DIRECTIONS: Reproduce the entries word for word, starting with the first line and going on through the line with "What do you see at coordinates (92, 79)".
★ ★ ★ ★
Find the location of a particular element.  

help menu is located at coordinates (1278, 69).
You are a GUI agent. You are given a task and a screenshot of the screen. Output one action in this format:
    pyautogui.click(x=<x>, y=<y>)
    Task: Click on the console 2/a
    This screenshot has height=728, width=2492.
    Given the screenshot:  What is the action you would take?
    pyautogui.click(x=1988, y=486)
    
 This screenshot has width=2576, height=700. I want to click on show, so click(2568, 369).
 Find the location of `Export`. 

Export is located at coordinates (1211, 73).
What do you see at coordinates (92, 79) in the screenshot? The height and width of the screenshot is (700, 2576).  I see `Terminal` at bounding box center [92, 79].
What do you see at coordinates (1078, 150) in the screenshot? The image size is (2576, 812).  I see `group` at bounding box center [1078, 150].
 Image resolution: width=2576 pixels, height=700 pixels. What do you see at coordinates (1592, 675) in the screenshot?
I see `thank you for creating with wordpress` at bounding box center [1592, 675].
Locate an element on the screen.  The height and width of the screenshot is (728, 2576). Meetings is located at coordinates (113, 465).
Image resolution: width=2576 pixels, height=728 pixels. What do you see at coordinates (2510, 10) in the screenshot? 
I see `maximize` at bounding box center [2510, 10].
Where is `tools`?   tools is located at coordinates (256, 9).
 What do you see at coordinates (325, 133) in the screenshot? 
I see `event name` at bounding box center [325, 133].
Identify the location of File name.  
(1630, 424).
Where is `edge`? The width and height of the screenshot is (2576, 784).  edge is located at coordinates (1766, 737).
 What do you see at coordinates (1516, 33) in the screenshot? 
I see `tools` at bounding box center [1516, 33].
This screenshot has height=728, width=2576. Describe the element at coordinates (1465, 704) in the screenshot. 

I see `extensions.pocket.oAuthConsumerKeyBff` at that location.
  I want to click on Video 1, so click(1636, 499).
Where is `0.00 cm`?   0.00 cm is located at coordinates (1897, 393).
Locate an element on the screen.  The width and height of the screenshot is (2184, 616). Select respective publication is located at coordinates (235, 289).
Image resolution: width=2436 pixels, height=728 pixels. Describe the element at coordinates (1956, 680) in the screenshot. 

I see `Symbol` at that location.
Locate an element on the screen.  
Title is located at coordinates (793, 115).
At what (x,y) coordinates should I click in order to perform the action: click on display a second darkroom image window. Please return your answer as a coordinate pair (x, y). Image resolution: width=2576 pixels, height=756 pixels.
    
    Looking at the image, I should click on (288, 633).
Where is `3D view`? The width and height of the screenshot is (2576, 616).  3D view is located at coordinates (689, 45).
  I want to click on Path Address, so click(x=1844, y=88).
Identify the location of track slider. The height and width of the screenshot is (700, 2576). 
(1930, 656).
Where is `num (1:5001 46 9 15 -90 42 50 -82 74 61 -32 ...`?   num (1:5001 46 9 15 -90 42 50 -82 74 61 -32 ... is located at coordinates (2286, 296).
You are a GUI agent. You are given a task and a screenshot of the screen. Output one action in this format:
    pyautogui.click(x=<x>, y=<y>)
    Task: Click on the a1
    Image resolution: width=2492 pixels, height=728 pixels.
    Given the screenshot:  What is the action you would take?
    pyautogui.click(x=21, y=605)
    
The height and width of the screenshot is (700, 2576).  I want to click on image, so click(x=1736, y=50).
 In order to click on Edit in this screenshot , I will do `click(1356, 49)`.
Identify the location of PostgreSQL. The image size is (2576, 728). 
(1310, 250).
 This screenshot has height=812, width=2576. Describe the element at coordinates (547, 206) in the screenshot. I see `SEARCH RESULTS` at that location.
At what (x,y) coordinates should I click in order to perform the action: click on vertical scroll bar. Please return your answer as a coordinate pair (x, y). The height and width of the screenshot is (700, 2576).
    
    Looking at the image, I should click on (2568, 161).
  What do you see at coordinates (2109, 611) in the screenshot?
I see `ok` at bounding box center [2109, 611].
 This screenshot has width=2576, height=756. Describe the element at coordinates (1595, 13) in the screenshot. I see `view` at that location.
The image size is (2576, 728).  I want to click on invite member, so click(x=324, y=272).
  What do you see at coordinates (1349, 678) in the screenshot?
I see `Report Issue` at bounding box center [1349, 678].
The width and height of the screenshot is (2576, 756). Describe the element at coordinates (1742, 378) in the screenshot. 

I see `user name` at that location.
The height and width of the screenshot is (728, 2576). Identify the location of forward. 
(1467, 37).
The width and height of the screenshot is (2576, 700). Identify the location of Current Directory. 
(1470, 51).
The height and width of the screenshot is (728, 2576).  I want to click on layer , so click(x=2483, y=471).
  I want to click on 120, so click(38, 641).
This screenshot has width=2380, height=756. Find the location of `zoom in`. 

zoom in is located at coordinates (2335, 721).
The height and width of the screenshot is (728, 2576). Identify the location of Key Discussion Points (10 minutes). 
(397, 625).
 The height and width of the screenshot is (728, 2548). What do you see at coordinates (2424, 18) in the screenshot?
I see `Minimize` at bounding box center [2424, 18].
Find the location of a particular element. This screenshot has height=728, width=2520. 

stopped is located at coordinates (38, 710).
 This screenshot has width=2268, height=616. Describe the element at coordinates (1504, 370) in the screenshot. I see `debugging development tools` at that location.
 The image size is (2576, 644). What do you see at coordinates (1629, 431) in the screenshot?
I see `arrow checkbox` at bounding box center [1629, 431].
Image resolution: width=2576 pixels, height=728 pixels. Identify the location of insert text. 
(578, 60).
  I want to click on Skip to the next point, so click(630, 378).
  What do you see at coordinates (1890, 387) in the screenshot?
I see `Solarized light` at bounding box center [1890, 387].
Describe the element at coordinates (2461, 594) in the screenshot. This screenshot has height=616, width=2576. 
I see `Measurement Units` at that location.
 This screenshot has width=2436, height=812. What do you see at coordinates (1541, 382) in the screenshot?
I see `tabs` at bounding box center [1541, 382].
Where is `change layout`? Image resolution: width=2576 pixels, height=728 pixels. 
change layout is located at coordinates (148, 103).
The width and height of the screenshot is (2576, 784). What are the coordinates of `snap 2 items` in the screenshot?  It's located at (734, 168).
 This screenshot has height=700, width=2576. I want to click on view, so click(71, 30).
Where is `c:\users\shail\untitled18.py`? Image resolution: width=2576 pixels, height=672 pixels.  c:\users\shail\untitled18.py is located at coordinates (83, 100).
★ ★ ★ ★
RESULT OF THIS EXERCISE:
Find the location of a particular element.  

help menu is located at coordinates (1278, 69).
You are a GUI agent. You are given a task and a screenshot of the screen. Output one action in this format:
    pyautogui.click(x=<x>, y=<y>)
    Task: Click on the console 2/a
    This screenshot has height=728, width=2492.
    Given the screenshot:  What is the action you would take?
    pyautogui.click(x=1988, y=486)
    
 This screenshot has width=2576, height=700. I want to click on show, so click(2568, 369).
 Find the location of `Export`. 

Export is located at coordinates (1211, 73).
What do you see at coordinates (92, 79) in the screenshot? The height and width of the screenshot is (700, 2576).  I see `Terminal` at bounding box center [92, 79].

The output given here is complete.